Naturally, any bar so overrun by musicians would have a kickass jukebox. Being selected for the rotation at Max Fish meant a band had officially arrived. You played your friends’ CDs when sober and your crushes’ when drunk. Not that it was all hip. One late night, several of us began frantically doing the twist to Vince Guaraldi’s “Linus and Lucy” as one of the musicians on said jukebox climbed atop a chair, doffed her aviator shades, and began yelling, “Fuck being cool! Fuck the East Village!” Nostalgia and irony are everywhere now, but back then it was a sort of spontaneously goofy reminder of the geeks most of us once were.
 
Then there was the bathroom — technically two bathrooms, but somebody had flooded the other one. Or they were getting high in it. Or having sex. Inside, it was like the hot box from Cool Hand Luke, but adorned by a cave painting collaboration between Timothy Leary, Keith Haring, and a 9-year-old boy with Tourette’s. The aroma was supplied by Lysol and the Mexican restaurant down the block — not a romantic setting, but somehow conducive to making out with someone else’s boyfriend while his girlfriend pounded on the door. “Max Fish is responsible for my only ever one-night stand,” one regular told me. “I found out later he was on The Adventures of Pete and Pete. Talk about dating myself.”

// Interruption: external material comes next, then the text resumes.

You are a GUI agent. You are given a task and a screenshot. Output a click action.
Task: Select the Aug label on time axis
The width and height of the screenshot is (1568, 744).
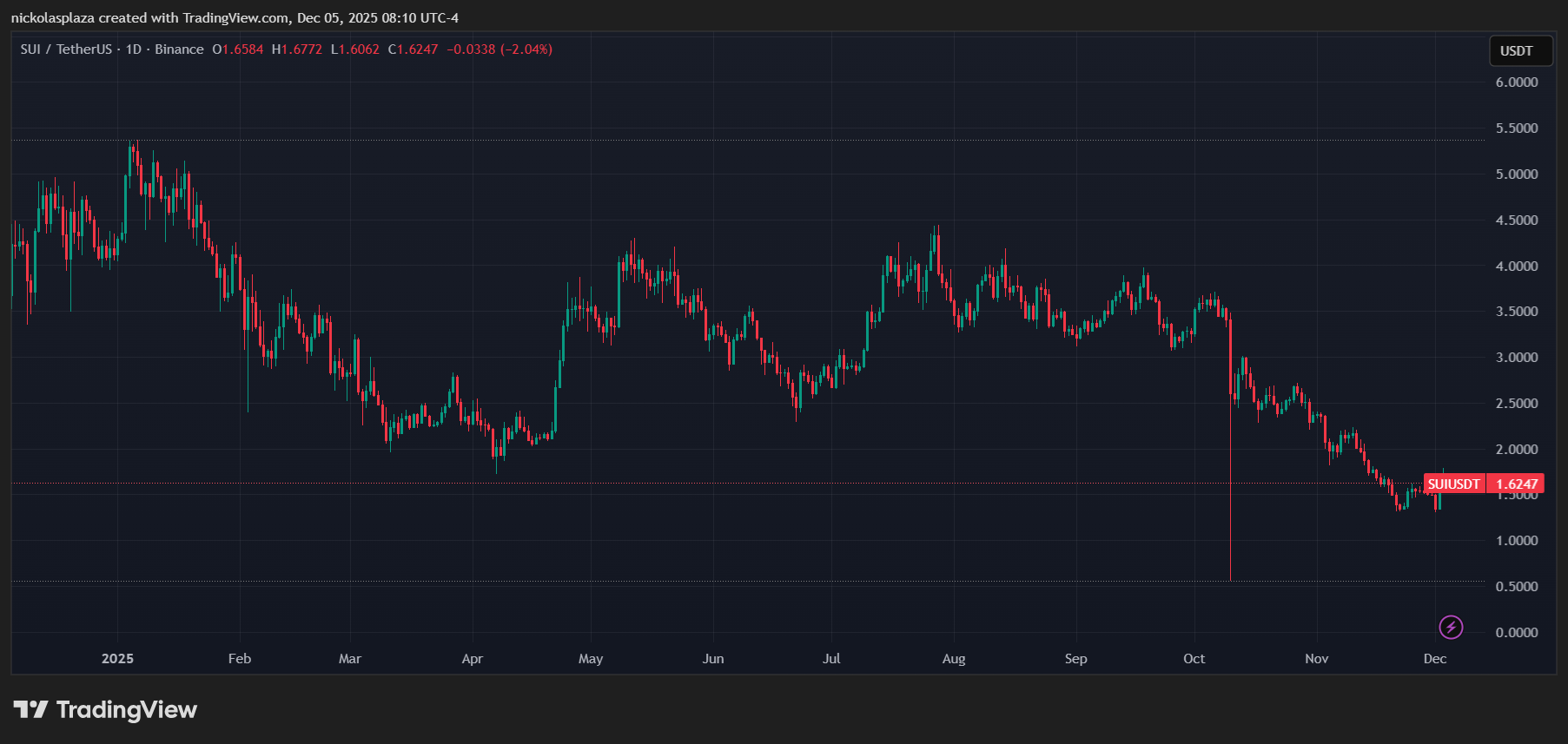954,659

Max Fish became a mandatory stop on any night out on the Lower East Side, which seemed to have more stops all of the time. The adjacent Pink Pony Café had sandwiches and another bathroom; both were welcome sights around 1 a.m. The Alleged Gallery offered the more serious artists a (somewhat) less boozy place to show their work. Arlene’s Grocery and Mercury Lounge gave the musicians gigs. A bar opened up across the street to catch the runoff. Then another. Another. Then came the New York Times writeup in 1997: “The New Bohemia: East of Soho, But Still Unspoiled.” The title rendered itself obsolete upon publishing: Once it’s a full-color half-page, it’s spoiled.
 
And what was that half-page color photo of? Max Fish. With me and two of my friends standing in front. We had stopped by, someone who we thought was an NYU student was snapping photos, so we just ignored her. The weekend after the photo ran, Allan told us they were slammed and we stayed away, a little guilty.

Many of the newbies didn’t leave. And more came. The bits and pieces from which we had assembled our little boho personas suddenly went mass. We had stumbled across things on late-night TV, dug for them in crates, or idly picked some bit of ephemera up off of a “25 cents only” shelf. Newbies Googled it. And you can only search for what’s already there. Years ago, I had one friend with a mustache, tats, and trucker hat who was into bacon and bourbon — one. Suddenly, there were 25, 50, 100 clones of him. One day scientists may well be able to pinpoint the birth of the hipster to somewhere between the pool table and the back booth at Max Fish.

Last time I was back in the neighborhood — Citibikes now stand where dope dealers used to shuffle and mutter — there was a small crowd outside Max Fish, Allan checking I.D.s. We caught up, talked a little about the friends who had drifted off. We didn’t talk about how things have changed — a look down the block and a shared roll of the eyes was enough. Brooklyn didn’t seem like such a bad idea after all.